Por Ma. Elizabeth de los Rios Uriarte
Los recientes acontecimientos ocurridos contra Monseñor Rolando Álvarez y sus colaboradores en Nicaragua, así como los anteriores en donde se expulsó a las Hermanas de la Caridad, así como la clausura de emisoras de radio católicas, la prohibición de oficiar misas en los templos y el recrudecimiento de la violencia hacia religiosos, religiosas y laicos comprometidos de nuestra Iglesia Católica en dicho país recuerdan, no sólo las atrocidades cometidas durante las dictaduras militares de los años setentas y ochentas en nuestro territorio Latinoamericano, sino que nos remiten al momento mismo de la fundación de nuestro cuerpo en la figura de Jesucristo crucificado injustamente y la persecución de las primeras comunidades cristianas.
La Iglesia Católica, como Jesús mismo, ha sido incómoda para muchos a lo largo de la historia. El deseo mezquino de poder, de riqueza, de alabanza tanto de individuos como de gobiernos ha despertado la voz profética de sacerdotes, monjas, religiosos y laicos comprometidos que valientemente denuncian que ese no es el camino y menos, cuando, para lograrlo, se pasa por encima de las personas y de las comunidades con violencia y represión.
La Iglesia Católica desde los sorprendentes testimonios de los muchos mártires que han surgido, precisamente en momentos tormentosos y de dificultades, como la que vivieron durante la crucifixión de Jesucristo y la salida impulsada por el Espíritu, a predicar y anunciar el Evangelio a otros países empezando por las “columnas” de nuestra fe en San Pedro y San Pablo, y siguiendo por las expulsiones masivas de congregaciones religiosas como los jesuitas, hasta llegar a las desapariciones, torturas y asesinato contra miembros de la Iglesia durante las dictaduras latinoamericanas donde leemos los nombres de Monseñor Angelleli, Padre Rutilio Grande, Monseñor Oscar Romero, Ignacio Ellacuría y compañeros mártires de la UCA en El Salvador, sin olvidar los años veinte en México con la guerra cristera con mártires como Anacleto González, el beato Miguel Agustín Pro y San José Sánchez del Río, la Iglesia ha dado cuenta suficiente de estar “del otro lado de la historia”.

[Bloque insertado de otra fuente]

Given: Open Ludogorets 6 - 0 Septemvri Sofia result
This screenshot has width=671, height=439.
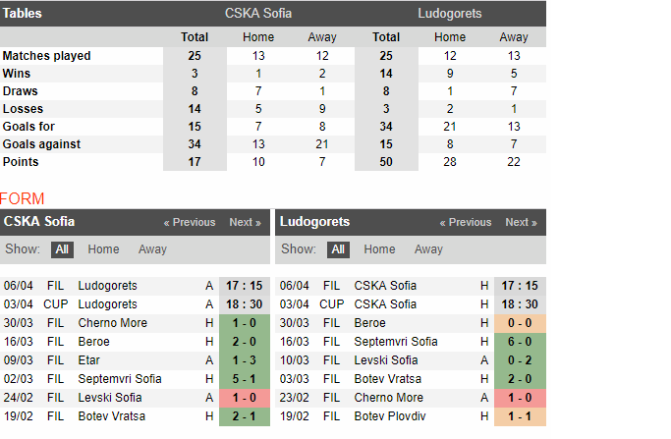Looking at the screenshot, I should tap(520, 342).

Aquello que ha marcado su postura siempre ha sido lo mismo que conmovió el corazón de Jesús: los pobres. Entonces, las viudas, los enfermos y los leprosos, ahora los migrantes, las mujeres, los indígenas, los refugiados, etc. Mismos pobres con rostros diferentes. Misma predilección, con escenarios y circunstancias distintas.
El mensaje que proclamamos no es sólo un discurso teórico y abstracto sino que hunde sus raíces en la realidad misma que duele e interpela y desde ahí pasa de la palabra a la acción y se encarna en nombres concretos y en situaciones específicas. Su fundamento es subversivo porque se encuentra en el amor mismo, en eso que es fácil de decir y difícil de practicar. La Iglesia no juzga, ama, no condena, acoge y esto es lo que molesta a quienes no logran llevar a la práctica su discurso populista. Mientras que ellos se quedan en la idea, nuestra Iglesia aterriza en la realidad.
Así, testimonios valientes que, a pesar de las amenazas y peligros permanecen a lado de los pobres y caminan junto a ellos desenmascaran la incongruencia de los gobiernos que predican planes de trabajo a favor de los pobres y hacen de sus palabras banderas falsas pues revelan aquello de lo que estos carecen: compromiso y misericordia.
Nicaragua hoy revive esos escenarios que pretenden dominar por medio del terror, pero las Hermanas de la Caridad expulsadas, las emisoras de radio clausuradas, los religiosos, monjas y laicos perseguidos y violentados, así como la sustracción violenta y detención de monseñor Rolando Álvarez y colaboradores, lejos de atemorizar avivan el deseo de ser y seguir siendo mensajeros de paz y de reconciliación pero sabemos muy bien que, para lograr esto, se requiere la libertad como condición principal; sin ella, no hay diálogo ni encuentro y sin éste no hay perdón ni reconciliación.
Es menester exigir la libertad como condición de pacificación, mientras el gobierno de Ortega no reconozca sus propias limitaciones y su propio plan de trabajo fallido, tampoco reconocerá que la única forma de construir una Nicaragua mejor es la vía de la colaboración entre el gobierno y la Iglesia.
Ahora, como antes, la Iglesia Católica es signo de lucha pero también de esperanza, no permitamos la represión como medio para avanzar. Sin libertad no hay liberación proclamaba Ellacuría, exijamos las condiciones que permitan el encuentro fraterno y el diálogo conciliador.